** BEGIN **

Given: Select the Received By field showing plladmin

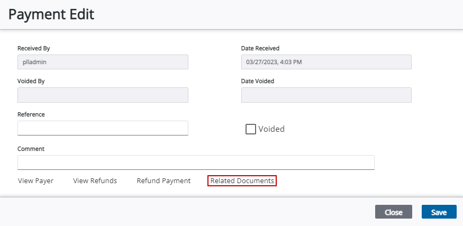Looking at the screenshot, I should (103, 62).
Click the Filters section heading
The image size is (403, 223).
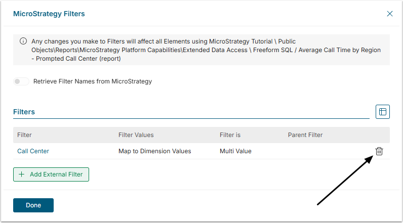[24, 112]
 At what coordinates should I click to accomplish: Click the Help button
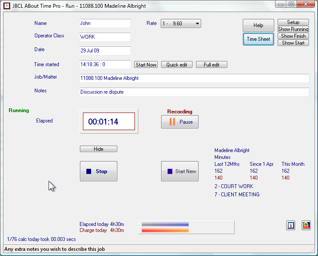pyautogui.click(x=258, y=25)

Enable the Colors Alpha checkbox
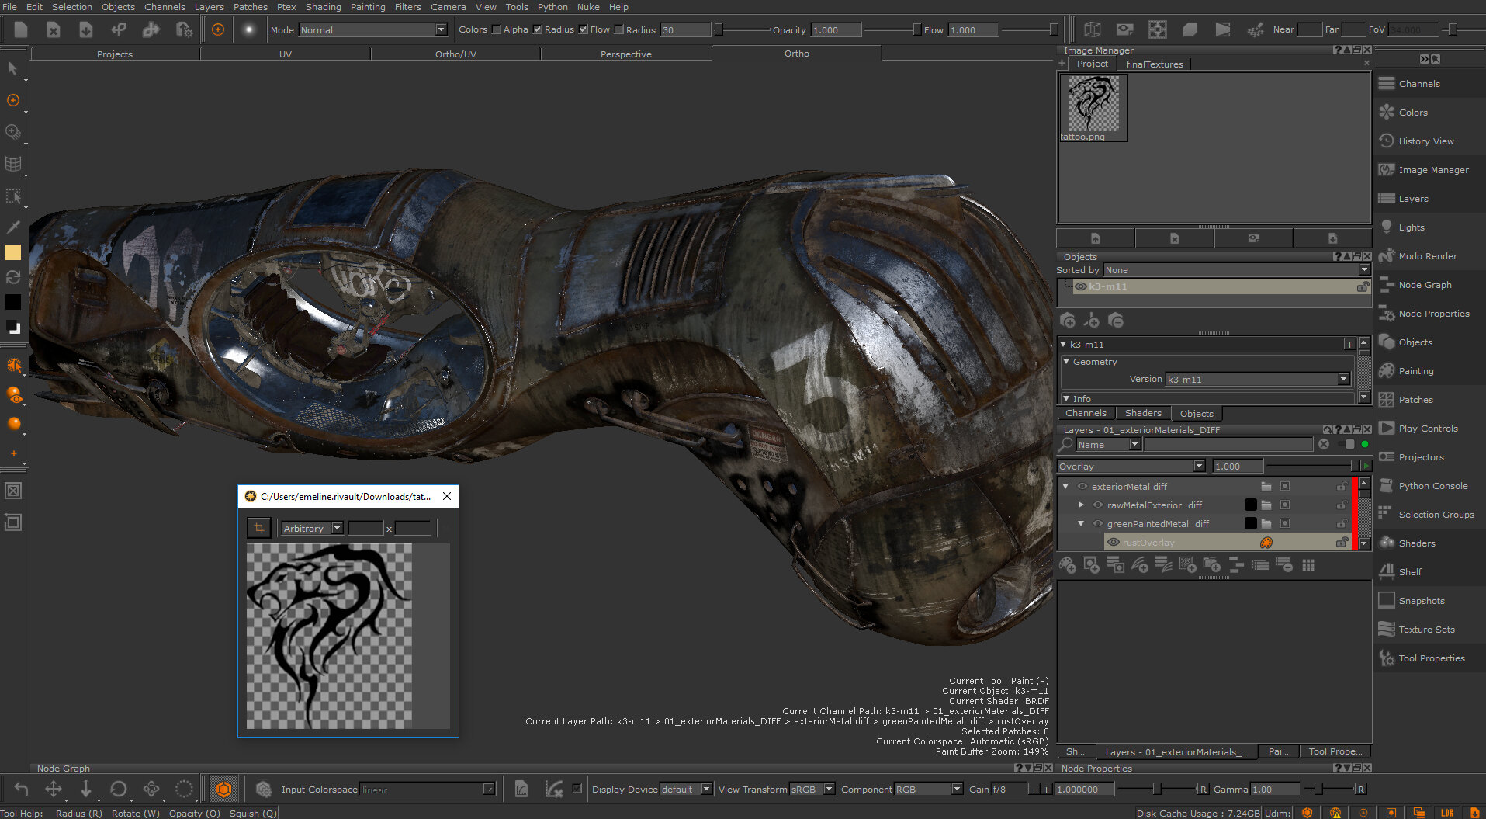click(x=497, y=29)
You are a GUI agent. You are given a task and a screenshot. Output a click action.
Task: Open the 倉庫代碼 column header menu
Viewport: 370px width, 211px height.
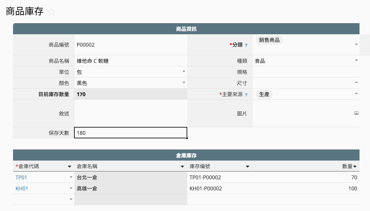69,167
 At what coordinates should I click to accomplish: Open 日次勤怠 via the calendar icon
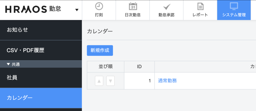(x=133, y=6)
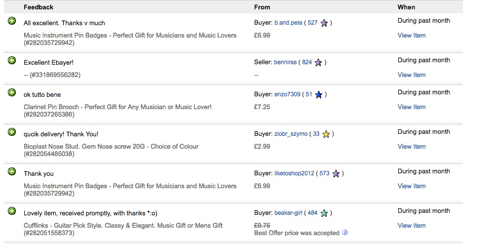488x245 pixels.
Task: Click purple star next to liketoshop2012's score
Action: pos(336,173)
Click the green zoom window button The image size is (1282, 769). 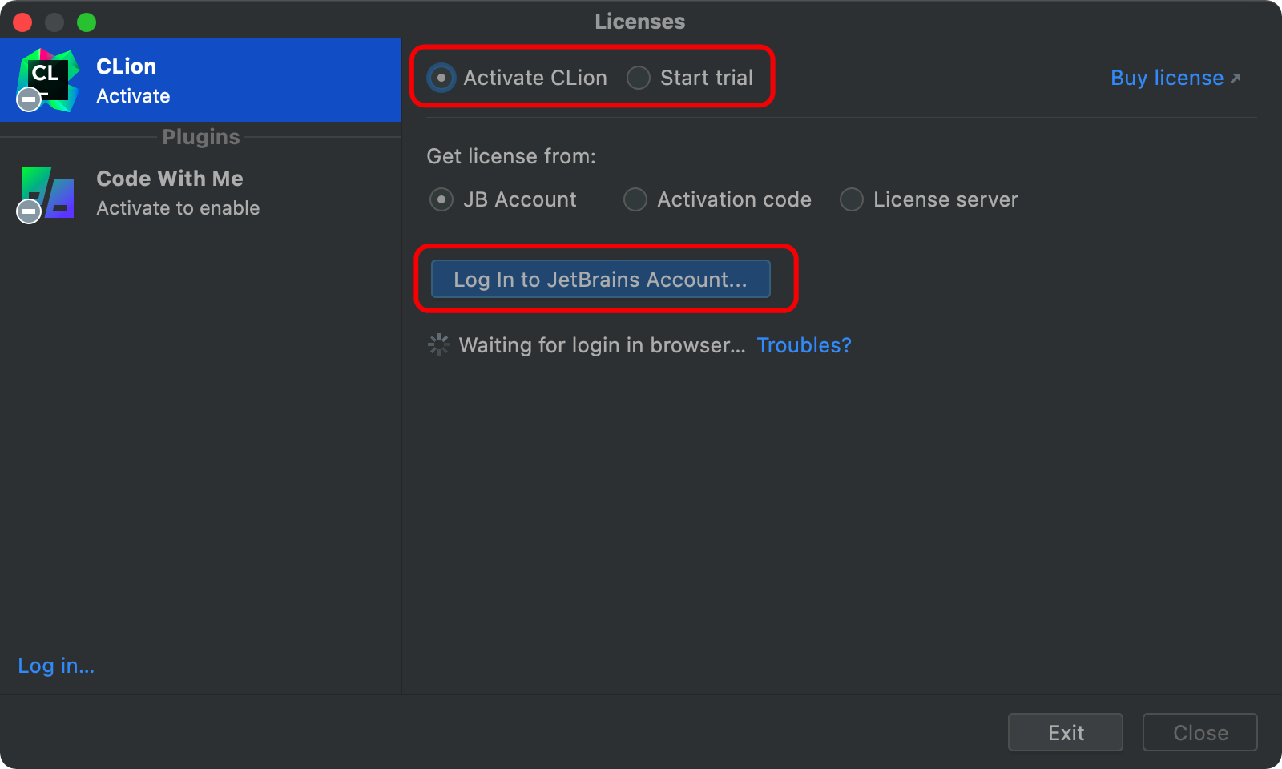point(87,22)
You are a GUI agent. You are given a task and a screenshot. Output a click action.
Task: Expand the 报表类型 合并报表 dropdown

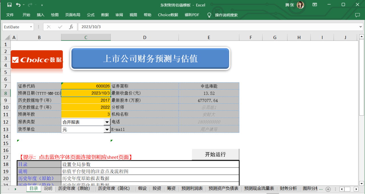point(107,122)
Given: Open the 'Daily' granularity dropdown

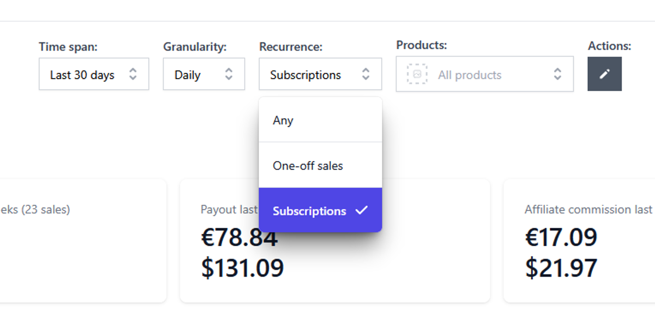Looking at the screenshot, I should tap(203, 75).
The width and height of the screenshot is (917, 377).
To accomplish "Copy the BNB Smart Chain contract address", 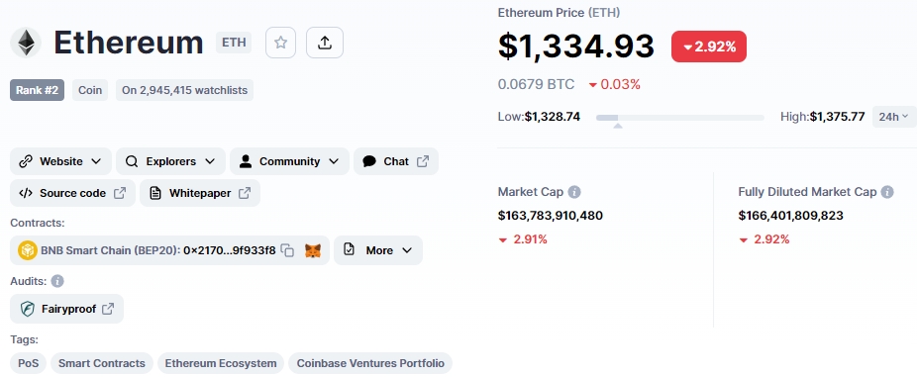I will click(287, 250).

** END **

*What you will do*: Reproduce the items from the first line through the line containing "click(x=497, y=29)", inclusive, with "checkbox" changed to "toggle" and nothing else altered. Omit the pictures.

*Exercise response*:
Given: Select the Received By field showing plladmin

Looking at the screenshot, I should (103, 62).
Click the Filters section heading
The image size is (403, 223).
[24, 112]
 At what coordinates should I click to accomplish: Click the Help button
pyautogui.click(x=258, y=25)

Enable the Colors Alpha toggle
click(x=497, y=29)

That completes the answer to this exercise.